Document Type : Original Paper

Authors

1 1- Molecular Medicine Group, Medical Biotechnology Deapartement, National Institute of Genetics and Biotechnology, Tehran, Iran 2- Faculty of Basic Sciences, Islamic Azad University, Science and Research Branch, Tehran, Iran

2 ¹ Department of Molecular Medicine, Institute of Medical Biotechnology, National Institute of Genetic Engineering and Biotechnology (NIGEB), Tehran, Islamic Republic of Iran ³ Department of Bioprocess Engineering, Institute of Industrial and Environmental Biotechnology, National Institute of Genetic Engineering and Biotechnology

3 ³ Department of Bioprocess Engineering, Institute of Industrial and Environmental Biotechnology, National Institute of Genetic Engineering and Biotechnology

4 ³ Department of Bioprocess Engineering, Institute of Industrial and Environmental Biotechnology, National Institute of Genetic Engineering and Biotechnology² Faculty of Basic Sciences, Islamic Azad University, Science and Research Branch, Tehran, Islamic Republic of Iran

Abstract

Glucose oxidase (e.C1.1.3.4) is a flavoenzyme that catalyzes the oxidation of β-D-glucose to D-gluconolactone and hydrogen peroxide. The D-gluconolactone hydrolyzed spontaneously produces gluconic acid. Glucose oxidase has been widely used in chemical, food industries, and medicine. In this study, the glucose oxidase gene was identified in the chromosomal DNA of Aspergillus niger and isolated by PCR techniques. The glucose oxidase gene was then synthetically designed, optimized, cloned, and transferred into suitable hosts. The constructed clones were selected to modify the best production and combined promoter systems to produce glucose oxidase enzymes. In this design, the PCR product fragment was cloned into pPIC9 plasmids and transferred into Pichia pastoris GS115 by electroporation.
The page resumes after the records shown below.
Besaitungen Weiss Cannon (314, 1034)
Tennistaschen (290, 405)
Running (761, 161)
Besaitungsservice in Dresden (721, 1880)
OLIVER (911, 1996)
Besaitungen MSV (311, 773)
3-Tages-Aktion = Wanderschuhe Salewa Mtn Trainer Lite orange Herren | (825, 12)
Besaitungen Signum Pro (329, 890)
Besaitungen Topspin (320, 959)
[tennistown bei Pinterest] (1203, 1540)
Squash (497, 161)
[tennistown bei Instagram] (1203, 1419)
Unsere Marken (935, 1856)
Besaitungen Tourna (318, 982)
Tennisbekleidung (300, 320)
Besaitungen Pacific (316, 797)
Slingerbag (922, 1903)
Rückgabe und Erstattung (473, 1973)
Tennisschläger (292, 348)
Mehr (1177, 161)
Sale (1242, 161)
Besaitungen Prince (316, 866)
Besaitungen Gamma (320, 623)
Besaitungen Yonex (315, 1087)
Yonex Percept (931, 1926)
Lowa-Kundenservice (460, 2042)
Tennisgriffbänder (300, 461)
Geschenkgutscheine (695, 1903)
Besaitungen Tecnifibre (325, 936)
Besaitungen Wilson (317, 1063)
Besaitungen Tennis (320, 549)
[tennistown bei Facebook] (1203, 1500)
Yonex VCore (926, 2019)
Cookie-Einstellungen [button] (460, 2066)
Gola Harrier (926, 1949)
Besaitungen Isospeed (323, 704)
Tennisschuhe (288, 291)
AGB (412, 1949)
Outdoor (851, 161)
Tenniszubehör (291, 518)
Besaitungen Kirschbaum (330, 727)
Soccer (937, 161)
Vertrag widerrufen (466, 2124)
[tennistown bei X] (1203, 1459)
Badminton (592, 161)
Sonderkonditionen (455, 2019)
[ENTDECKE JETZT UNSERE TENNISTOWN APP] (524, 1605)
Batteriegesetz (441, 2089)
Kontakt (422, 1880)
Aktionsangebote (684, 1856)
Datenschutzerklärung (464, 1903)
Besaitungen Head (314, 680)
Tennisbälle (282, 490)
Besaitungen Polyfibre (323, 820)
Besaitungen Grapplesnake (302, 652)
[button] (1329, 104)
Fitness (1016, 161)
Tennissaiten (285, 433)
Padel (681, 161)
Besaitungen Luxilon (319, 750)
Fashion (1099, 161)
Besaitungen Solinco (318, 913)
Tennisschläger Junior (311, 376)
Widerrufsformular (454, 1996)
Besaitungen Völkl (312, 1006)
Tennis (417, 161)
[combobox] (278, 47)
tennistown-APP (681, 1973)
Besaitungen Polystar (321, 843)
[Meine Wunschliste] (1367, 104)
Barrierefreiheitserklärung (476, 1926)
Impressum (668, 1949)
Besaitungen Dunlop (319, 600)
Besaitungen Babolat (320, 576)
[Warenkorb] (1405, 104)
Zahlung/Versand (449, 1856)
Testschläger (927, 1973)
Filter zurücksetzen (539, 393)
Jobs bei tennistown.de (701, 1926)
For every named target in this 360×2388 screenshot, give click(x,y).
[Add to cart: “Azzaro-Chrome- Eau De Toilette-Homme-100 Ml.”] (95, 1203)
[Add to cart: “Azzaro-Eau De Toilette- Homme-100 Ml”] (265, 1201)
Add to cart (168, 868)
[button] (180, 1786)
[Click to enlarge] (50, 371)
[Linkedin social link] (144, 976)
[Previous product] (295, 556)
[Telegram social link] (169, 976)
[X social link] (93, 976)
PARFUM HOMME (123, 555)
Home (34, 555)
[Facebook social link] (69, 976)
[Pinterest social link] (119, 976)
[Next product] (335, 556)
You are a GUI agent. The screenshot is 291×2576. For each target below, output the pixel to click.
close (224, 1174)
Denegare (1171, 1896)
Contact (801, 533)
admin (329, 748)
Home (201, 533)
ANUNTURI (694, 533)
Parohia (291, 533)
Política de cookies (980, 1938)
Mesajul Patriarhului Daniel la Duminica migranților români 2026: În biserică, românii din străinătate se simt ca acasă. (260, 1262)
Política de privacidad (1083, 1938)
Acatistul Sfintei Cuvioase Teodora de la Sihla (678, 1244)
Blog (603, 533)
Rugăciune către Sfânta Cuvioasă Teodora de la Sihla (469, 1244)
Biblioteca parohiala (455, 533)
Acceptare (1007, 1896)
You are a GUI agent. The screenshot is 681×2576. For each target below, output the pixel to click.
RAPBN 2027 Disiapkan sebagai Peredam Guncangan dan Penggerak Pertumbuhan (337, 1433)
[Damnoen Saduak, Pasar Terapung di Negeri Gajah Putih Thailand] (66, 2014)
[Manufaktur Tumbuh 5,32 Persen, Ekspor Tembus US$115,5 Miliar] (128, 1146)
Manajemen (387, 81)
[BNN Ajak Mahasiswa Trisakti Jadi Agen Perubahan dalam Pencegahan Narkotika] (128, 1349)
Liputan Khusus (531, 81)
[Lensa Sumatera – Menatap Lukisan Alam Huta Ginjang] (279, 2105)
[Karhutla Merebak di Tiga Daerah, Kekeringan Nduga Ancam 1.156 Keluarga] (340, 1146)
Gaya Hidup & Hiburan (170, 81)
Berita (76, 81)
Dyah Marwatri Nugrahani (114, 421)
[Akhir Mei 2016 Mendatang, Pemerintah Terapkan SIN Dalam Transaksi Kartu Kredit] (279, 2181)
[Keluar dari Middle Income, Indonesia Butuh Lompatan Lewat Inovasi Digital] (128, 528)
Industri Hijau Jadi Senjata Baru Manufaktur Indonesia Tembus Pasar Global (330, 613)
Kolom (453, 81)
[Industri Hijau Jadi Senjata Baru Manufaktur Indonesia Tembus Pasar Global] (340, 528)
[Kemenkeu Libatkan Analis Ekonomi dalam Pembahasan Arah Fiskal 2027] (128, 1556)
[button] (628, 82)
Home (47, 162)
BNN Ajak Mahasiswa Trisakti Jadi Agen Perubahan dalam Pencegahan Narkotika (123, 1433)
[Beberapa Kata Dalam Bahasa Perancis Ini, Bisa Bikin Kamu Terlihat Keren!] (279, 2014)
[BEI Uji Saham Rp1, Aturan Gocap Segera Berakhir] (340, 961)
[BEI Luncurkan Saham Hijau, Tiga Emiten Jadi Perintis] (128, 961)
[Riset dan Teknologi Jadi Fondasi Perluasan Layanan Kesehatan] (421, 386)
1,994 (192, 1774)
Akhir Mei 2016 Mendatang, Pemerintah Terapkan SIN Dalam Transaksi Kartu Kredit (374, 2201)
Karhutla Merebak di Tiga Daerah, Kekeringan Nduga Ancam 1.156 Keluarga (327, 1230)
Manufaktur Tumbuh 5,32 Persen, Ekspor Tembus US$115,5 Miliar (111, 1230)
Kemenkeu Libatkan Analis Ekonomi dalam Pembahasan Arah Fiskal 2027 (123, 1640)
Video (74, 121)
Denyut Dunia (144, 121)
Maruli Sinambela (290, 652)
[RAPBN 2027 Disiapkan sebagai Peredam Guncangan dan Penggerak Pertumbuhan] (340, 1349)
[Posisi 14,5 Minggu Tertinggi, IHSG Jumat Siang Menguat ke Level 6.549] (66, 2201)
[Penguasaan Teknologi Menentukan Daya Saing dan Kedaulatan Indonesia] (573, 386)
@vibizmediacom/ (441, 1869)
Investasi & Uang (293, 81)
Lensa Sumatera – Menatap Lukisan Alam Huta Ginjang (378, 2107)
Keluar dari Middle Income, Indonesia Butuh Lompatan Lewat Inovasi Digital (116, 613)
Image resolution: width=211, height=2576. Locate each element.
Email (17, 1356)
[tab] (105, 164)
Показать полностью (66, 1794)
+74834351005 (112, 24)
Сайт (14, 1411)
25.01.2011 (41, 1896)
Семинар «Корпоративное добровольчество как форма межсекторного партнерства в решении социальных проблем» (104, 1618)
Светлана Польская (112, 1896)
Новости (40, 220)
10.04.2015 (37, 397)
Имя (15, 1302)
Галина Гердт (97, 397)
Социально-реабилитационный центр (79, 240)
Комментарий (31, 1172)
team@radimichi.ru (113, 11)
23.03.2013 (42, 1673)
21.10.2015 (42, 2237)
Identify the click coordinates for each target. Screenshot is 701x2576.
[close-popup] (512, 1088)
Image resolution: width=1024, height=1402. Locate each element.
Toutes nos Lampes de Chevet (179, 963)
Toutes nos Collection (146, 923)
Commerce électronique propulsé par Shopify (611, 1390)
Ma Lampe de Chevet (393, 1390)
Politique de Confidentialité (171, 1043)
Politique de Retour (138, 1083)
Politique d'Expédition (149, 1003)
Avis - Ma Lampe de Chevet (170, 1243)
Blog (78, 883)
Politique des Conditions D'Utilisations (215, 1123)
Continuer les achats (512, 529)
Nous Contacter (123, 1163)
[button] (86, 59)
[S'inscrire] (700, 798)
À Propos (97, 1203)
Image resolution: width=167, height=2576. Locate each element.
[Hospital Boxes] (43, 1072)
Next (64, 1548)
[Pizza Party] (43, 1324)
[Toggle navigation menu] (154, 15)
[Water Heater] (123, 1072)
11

The constructed strain was named pp.pPIC9/GOX. This strain was selected as a host for the other synthetic construct called pGAPZ/GOX. The strain pp.pPIC9/GOX was transformed as the host for the pGAPZ/GOX construct containing the glucose oxidase gene, which is controlled by the pGAPZa promoter with a self-inducing promoter and the newly constructed strain named pp.pPGAPZ/PIC9/GOX. The expression and comparison of the glucose oxidase activity were investigated by combining methanol and self-induction promoter in both pp.pPIC9/GOX and pp.pPGAPZ/PIC9/GOX strains simultaneously, which led to higher glucose oxidase gene activity in the new strain. Using the methanol induction promoter with the simultaneous expression of self-induction promoter in separate constructs and same strains increased the glucose oxidase gene activity.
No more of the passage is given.